─── Given entries ───

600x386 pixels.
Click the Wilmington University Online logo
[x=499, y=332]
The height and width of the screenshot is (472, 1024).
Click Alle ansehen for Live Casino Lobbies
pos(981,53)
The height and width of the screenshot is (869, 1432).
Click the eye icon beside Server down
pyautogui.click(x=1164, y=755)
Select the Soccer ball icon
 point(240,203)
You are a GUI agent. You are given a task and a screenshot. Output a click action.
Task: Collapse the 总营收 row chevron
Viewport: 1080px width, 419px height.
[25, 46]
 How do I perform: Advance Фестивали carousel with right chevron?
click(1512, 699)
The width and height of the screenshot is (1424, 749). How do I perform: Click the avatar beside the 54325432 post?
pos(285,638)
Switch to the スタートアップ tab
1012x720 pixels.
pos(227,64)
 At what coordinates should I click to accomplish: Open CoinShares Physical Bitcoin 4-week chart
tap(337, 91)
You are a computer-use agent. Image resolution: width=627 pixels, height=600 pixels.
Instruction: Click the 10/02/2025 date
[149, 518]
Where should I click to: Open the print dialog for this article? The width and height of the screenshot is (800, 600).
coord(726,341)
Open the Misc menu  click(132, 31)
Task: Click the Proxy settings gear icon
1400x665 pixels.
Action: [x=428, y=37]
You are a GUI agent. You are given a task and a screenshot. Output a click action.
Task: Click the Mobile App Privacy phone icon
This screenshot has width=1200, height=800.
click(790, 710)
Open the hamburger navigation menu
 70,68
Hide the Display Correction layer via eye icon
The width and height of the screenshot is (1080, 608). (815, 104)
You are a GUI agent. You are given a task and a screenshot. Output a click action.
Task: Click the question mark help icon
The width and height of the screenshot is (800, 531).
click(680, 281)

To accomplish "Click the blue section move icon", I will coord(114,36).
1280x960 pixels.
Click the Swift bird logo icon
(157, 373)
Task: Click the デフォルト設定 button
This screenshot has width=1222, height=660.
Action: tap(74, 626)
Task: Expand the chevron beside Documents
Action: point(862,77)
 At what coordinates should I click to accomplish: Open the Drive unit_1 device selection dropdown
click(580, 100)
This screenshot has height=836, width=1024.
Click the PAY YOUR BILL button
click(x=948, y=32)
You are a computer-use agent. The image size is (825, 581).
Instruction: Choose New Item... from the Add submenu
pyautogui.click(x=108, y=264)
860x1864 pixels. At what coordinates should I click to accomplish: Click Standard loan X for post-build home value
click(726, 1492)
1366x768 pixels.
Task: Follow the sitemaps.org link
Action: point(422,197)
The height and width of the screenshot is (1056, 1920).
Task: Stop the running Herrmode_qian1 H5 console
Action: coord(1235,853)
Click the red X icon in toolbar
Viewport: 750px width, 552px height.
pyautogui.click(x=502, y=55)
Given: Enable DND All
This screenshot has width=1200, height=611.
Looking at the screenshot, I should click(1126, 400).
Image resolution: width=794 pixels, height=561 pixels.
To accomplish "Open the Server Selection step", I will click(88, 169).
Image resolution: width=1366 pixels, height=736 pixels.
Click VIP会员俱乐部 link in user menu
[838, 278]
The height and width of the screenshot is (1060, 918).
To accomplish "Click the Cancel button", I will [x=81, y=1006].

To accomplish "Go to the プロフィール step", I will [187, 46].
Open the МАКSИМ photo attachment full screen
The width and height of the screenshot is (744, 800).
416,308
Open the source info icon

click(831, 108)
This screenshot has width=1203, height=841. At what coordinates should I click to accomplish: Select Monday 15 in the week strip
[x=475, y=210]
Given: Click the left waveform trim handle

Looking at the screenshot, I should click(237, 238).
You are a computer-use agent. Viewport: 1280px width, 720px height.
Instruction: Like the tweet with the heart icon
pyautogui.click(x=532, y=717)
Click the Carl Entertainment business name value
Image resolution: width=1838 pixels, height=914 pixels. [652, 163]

───

#### Task statement:
Scan the material above for the string "computer" and return the lines that hold it.

#### Solution to the exercise:
You are a computer-use agent. Image resolution: width=627 pixels, height=600 pixels.
You are a computer-use agent. The image size is (825, 581).
You are a computer-use agent. Viewport: 1280px width, 720px height.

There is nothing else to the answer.